Sometimes, the network devices are merely used to perform distributed denial of service attacks against corporations or entire nations, as what is happening in South Korea during March 2011.

These botnets are dangerous and could be used to infiltrate other devices on a network, which are then used to gather information, for the purpose of theft or other illegal nefarious behavior.

Enter: Elf_Tsunami.R
In March 2010, a new exploit has been discovered. Elf_Tsunami.R was uncovered by TrandLab. The D-Link DWL-900AP+ is vulnerable, as well as other devices. Formerly exploited Microsoft systems infected with malware can attack and infiltrate the Linux network devices on the local area network.

Elf_Tsunami.R leverages Internet Relay Check (IRC) servers as an independent transport, after the Linux network device is infiltrated, meaning PC anti-virus software can not completely clean out your network, after cleaning your PC.
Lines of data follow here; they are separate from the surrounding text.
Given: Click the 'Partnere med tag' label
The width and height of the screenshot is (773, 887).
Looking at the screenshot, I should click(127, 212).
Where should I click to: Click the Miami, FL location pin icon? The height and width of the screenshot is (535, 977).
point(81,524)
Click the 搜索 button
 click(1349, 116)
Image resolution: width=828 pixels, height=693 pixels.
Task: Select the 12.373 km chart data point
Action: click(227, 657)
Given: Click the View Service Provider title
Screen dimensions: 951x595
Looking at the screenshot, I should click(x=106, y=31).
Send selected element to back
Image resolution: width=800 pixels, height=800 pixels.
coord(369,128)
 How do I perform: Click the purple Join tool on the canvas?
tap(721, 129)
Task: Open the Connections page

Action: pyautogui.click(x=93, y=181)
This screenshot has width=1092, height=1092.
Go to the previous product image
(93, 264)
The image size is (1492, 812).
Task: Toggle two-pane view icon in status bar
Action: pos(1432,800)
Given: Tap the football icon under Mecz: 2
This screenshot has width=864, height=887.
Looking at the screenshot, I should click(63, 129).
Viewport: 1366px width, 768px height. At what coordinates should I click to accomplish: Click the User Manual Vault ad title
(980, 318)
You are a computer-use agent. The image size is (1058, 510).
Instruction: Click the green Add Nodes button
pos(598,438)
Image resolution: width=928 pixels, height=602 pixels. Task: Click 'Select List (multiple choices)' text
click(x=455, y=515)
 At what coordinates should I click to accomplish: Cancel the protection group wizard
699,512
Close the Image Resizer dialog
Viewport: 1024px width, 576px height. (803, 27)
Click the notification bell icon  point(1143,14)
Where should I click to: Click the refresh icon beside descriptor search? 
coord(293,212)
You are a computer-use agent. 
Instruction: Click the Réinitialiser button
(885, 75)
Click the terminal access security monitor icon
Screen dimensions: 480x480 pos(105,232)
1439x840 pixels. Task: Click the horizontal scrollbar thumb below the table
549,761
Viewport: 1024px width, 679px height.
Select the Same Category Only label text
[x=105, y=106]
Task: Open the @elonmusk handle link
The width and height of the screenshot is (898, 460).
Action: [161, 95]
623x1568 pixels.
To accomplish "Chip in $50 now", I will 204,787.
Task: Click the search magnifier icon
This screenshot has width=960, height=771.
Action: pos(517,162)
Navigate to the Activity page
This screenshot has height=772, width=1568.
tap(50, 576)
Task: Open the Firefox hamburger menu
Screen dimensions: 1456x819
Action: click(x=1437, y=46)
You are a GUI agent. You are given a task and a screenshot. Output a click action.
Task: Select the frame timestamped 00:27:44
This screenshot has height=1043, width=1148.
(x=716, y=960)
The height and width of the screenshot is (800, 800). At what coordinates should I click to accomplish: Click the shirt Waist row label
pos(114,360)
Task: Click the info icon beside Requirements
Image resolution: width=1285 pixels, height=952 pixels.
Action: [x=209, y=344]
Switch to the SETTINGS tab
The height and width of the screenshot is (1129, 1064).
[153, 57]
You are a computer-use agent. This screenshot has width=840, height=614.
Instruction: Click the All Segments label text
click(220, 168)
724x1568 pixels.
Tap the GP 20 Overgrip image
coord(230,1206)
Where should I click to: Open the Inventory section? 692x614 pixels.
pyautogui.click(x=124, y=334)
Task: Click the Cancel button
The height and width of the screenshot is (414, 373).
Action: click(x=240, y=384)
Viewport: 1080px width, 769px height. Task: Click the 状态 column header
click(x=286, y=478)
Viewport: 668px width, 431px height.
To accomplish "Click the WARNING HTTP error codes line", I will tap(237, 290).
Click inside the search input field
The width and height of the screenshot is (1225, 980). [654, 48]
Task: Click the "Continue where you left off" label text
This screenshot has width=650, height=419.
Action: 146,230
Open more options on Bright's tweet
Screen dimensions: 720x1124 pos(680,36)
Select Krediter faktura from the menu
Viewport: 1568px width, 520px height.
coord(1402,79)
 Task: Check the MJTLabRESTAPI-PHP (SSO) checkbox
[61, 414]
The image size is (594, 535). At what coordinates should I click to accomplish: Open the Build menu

Network Management Connection:
It has long been expected that Linux would remain more secure to attacks, over Microsoft based appliances, desktops, and servers. Linux consumer based devices, however, are widely available and do not necessarily meet the stringent security requirements for Enterprise and Managed Services networking infrastructure.

Caution should be taken when employing Microsoft and Linux platforms in an Enterprise and Managed Services networking infrastructure, because of the increased use of hybrid exploits. The possibility of infecting customer networks through their implementation is not out of the question, as demonstrated by millions of globally exploited systems and devices.